To do:
(1) Answer these questions from the text about the reconciliation pilot process.
(a) Which three organizations developed the pilot process?
(b) Who will guide each part of the process?
(c) What does living heritage include?
(2) Write out a passage from the text about the reconciliation pilot process, starting with "Living heritage will" and going on through "its living heritage.".

Reading passage section start

“Relationship Building and Reconciliation through Living Heritage” is a pilot process developed by Heritage Saskatchewan (HS), the Office of the Treaty Commissioner (OTC), and Aboriginal Friendship Centres of Saskatchewan (AFCS) to use our collective expertise and experience to further reconciliation in Saskatchewan communities.
Racism and a lack of working relationships between Indigenous and non-Indigenous communities is a pressing issue in Saskatchewan. Living heritage is often not included in reconciliation efforts and we believe our approach can accelerate the process of change and counter inherited prejudices and beliefs. Inspired by the Truth and Reconciliation Commission (TRC) of Canada’s Calls to Action and the United Nations Declaration on the Rights of Indigenous Peoples (UNDRIP) this process is the result of conversations and feedback from communities who need help implementing calls from the TRC and UNDRIP in meaningful ways. Each part of the process will be guided by our Indigenous advisors.
Living heritage will be the foundation of our work. Like our DNA, living heritage is passed down from our ancestors and we carry it with us throughout life. It manifests in families and communities in both subtle and obvious ways. Living heritage includes customs, traditions, skills and worldviews, including inherited prejudices, and it informs our values and worldviews. For sustainable and meaningful change to happen, a community must come to terms with its current reality, which requires examining its living heritage.

Reading passage section end
Supplied records section start

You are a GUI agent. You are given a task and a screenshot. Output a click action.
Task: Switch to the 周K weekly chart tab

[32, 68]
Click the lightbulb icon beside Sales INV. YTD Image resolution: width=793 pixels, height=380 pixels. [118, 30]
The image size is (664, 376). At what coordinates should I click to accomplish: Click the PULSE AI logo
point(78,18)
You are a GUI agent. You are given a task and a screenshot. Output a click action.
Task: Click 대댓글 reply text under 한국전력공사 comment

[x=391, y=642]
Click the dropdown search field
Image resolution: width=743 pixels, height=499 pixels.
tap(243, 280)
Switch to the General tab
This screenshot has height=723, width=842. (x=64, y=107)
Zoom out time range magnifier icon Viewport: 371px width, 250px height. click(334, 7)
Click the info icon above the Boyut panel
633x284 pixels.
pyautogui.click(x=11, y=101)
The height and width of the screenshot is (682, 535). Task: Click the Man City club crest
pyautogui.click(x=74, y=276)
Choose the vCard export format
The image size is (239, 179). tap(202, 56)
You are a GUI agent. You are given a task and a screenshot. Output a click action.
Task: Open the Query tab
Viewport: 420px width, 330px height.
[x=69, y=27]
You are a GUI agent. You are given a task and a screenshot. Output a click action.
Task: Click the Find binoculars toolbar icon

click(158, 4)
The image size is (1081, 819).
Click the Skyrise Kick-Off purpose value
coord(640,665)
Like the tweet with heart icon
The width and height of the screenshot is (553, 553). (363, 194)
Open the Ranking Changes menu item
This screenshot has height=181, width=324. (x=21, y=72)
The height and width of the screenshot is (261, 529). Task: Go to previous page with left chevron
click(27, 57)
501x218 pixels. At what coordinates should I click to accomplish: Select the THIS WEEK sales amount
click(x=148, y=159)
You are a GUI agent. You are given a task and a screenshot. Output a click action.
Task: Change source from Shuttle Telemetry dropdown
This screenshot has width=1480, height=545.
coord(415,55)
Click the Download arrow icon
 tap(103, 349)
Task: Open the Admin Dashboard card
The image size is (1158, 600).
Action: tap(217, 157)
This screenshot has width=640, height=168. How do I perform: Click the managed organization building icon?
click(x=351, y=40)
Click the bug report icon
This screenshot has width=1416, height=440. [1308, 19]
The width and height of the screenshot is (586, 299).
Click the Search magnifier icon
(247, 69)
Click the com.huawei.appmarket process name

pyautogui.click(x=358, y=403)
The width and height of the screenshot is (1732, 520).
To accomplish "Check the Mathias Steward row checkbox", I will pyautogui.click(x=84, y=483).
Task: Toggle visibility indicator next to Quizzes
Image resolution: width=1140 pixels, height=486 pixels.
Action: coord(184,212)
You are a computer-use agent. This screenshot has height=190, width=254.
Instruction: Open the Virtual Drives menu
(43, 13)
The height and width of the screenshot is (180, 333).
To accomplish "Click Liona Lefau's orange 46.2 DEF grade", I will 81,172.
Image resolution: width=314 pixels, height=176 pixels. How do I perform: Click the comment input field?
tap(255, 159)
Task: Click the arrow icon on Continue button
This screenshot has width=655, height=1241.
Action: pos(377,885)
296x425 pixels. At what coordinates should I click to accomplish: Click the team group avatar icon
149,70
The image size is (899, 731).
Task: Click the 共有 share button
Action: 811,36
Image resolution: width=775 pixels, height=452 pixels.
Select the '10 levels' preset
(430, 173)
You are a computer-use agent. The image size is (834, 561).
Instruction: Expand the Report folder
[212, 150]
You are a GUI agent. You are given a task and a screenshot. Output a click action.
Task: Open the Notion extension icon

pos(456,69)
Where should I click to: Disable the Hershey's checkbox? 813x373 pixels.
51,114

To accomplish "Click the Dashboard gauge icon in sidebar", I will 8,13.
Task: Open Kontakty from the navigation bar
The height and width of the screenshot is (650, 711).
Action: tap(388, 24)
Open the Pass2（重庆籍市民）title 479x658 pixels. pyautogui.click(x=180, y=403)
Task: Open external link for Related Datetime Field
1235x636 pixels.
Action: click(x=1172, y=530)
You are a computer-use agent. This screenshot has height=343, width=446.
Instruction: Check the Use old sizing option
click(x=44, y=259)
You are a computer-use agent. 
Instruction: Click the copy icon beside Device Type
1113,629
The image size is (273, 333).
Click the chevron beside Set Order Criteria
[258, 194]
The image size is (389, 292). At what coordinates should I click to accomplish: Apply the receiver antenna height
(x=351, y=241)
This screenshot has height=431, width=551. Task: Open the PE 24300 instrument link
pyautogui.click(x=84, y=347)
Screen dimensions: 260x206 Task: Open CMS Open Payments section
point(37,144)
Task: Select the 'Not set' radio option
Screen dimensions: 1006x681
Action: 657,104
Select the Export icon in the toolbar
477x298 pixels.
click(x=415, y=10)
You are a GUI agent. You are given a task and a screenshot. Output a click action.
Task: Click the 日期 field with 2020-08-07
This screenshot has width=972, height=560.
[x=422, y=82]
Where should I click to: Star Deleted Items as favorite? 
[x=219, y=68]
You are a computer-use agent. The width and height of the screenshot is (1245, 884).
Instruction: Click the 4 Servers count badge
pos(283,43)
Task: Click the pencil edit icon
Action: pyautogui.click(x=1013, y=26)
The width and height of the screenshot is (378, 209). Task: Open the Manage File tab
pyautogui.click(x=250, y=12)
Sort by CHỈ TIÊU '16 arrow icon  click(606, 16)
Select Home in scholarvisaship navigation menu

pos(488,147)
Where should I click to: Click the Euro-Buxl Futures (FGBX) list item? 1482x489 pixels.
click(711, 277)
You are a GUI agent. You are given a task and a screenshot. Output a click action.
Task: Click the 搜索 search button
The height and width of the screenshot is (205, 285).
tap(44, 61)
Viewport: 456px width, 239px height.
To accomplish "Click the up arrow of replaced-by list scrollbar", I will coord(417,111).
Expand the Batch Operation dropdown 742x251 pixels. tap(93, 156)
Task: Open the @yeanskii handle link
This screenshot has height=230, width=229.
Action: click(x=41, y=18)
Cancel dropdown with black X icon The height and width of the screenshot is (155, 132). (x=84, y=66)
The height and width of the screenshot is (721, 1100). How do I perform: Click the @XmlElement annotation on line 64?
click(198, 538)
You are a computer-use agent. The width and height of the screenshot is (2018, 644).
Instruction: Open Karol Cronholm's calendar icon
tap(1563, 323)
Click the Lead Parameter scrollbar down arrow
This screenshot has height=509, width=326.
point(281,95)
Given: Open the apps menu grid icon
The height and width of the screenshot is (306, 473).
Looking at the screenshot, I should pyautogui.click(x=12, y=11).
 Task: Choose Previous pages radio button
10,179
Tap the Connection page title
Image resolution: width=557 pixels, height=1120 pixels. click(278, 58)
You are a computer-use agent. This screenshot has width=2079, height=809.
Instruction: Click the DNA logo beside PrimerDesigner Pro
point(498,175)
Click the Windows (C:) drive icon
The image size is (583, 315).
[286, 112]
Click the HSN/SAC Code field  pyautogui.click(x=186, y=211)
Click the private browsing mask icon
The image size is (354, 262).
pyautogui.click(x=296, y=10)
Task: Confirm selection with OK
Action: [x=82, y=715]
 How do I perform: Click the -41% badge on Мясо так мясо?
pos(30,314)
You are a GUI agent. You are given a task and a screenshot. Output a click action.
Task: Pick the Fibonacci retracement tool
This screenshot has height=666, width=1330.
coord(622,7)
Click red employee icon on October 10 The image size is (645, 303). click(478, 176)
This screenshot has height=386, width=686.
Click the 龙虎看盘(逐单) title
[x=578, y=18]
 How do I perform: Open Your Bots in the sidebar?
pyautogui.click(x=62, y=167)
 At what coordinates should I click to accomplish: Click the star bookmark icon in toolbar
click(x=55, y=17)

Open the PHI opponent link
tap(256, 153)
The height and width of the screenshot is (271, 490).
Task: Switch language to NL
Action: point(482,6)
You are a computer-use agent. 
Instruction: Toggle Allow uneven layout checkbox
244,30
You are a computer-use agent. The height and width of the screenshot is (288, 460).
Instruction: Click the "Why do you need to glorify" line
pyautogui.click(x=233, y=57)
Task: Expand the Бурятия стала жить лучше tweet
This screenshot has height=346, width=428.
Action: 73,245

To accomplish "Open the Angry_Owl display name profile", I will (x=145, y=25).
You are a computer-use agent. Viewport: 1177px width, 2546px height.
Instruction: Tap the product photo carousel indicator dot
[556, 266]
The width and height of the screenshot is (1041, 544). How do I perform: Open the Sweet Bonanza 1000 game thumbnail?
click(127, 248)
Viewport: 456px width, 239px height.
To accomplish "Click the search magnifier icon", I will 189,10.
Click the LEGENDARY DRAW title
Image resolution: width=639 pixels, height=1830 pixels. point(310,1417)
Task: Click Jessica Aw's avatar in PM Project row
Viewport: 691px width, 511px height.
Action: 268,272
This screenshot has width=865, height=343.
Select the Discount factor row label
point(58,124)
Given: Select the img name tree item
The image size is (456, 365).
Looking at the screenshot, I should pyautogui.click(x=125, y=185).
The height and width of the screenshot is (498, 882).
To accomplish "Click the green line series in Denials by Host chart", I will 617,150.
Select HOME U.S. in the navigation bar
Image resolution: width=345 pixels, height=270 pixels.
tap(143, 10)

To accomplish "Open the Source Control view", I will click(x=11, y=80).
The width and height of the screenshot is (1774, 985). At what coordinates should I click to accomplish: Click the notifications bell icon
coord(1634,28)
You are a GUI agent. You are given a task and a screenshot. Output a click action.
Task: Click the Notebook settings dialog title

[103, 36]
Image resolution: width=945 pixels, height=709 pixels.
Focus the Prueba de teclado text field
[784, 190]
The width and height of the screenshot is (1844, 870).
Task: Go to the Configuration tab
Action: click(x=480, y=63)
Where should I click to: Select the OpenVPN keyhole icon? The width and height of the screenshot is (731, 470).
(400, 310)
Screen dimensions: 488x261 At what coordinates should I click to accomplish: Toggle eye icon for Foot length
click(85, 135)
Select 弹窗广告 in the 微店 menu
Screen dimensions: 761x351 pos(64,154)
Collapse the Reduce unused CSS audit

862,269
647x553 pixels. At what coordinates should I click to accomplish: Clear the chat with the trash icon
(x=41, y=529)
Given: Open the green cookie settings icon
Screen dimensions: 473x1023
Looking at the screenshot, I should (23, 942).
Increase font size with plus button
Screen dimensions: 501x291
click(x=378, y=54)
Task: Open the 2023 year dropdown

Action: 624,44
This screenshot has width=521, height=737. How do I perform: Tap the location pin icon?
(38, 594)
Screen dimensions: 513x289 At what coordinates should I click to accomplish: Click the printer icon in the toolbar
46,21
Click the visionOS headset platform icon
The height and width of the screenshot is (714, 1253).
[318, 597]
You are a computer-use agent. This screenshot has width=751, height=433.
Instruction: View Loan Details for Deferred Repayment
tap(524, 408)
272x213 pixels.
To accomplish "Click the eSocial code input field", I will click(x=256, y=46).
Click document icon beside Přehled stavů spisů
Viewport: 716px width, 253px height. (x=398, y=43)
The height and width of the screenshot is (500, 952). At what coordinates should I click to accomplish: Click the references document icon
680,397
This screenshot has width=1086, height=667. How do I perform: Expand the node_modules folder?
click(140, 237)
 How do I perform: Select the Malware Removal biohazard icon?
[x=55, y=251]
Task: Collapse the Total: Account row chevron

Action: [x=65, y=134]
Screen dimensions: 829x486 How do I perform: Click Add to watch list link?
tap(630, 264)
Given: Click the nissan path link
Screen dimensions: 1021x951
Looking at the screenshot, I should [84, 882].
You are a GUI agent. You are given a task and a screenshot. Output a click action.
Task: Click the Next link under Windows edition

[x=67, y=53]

Supplied records section end

Expected responses:
(1)
(a) Heritage Saskatchewan (HS), the Office of the Treaty Commissioner (OTC), and Aboriginal Friendship Centres of Saskatchewan (AFCS).
(b) The Indigenous advisors.
(c) Customs, traditions, skills and worldviews, including inherited prejudices.

(2)
Living heritage will be the foundation of our work. Like our DNA, living heritage is passed down from our ancestors and we carry it with us throughout life. It manifests in families and communities in both subtle and obvious ways. Living heritage includes customs, traditions, skills and worldviews, including inherited prejudices, and it informs our values and worldviews. For sustainable and meaningful change to happen, a community must come to terms with its current reality, which requires examining its living heritage.